The Taco chain restaurant decided to fill a petition today (Tuesday) before the US Patent and Trademark Office to cancel the trademark registered by a smaller business, Taco John’s, which has been active for 34 years. According to Taco Bell, the catchphrase should be “freely available to all who make, sell, eat and celebrate tacos.”
Since Taco John’s is the trademark owner, other restaurants and businesses who are interested in using the phrase must ask for permission to utilize “Taco Tuesday” in their own brands and advertising of their products. About this, Taco Bell expressed that it:
… potentially subjects Taco Bell and anyone else who wants to share tacos with the world to the possibility of legal action or angry letters if they say ‘Taco Tuesday’ without express permission from [Taco John’s] — simply for pursuing happiness on a Tuesday. Nobody should have exclusive rights in a common phrase
According to Maggie Mettler, legal issues’ director for Taco Bell’s company, Yum! Brands: “this is a bold brand action we hope others (referring to restaurants and businesses) are willing to support”. She also expressed that this petition might be helpful to “fix this injustice” in terms of branding. In addition, trademark attorney, Josh Gerben, said the “Taco Tuesday” catchphrase has become commonly used over the years and, in that line, Taco Bell’s actions seem to be serious, despite their looking ironic at first sight.

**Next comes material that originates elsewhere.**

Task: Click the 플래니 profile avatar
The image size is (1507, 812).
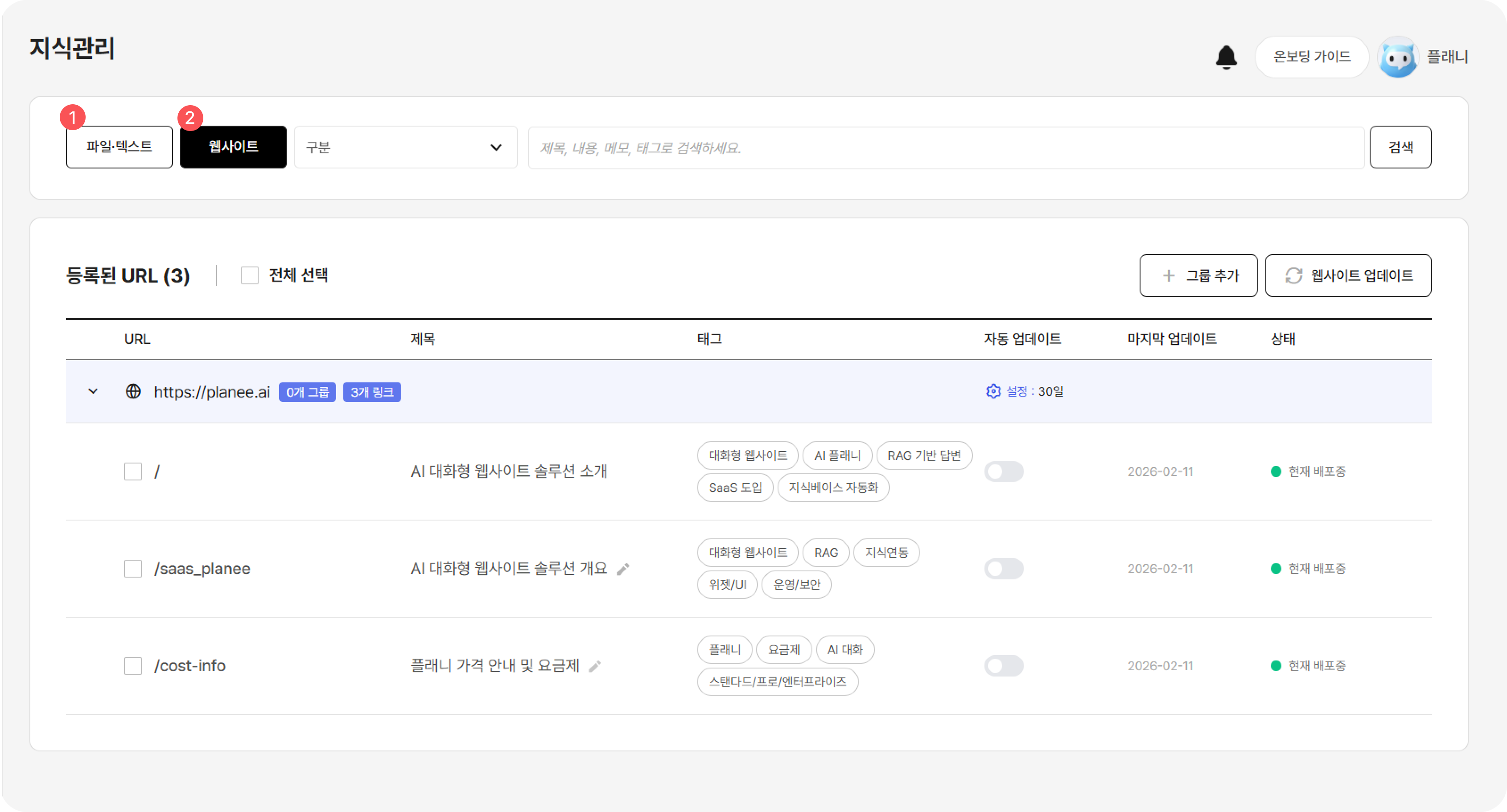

In the words of Gerben, Taco Bell has a “solid case”, as the US trademark law “prevents the registration of common phrases or phrases that become commonplace after a registration is granted”. In this sense, the slogan “has become a cultural phenomenon with a long history of being used by individuals and companies other than the current owner of the trademark.”
Even though Taco John’s invented and used the catchphrase first, this might not be a strong enough defense, according to Gerben. This is because the “Taco Tuesday” phrase is “widely utilized by Americans in a way that has nothing to do with the defendant’s restaurant.”
For this petition to come to a final conclusion, Taco John’s has a 40-days limit to present a response to Taco Bell’s petition. In the event both food chains are not able to reach an agreement, the case will move on to a discovery period, in which each business might request documents and present evidence in their own defense. After that, a trial will be done and oral arguments might be presented before the juries.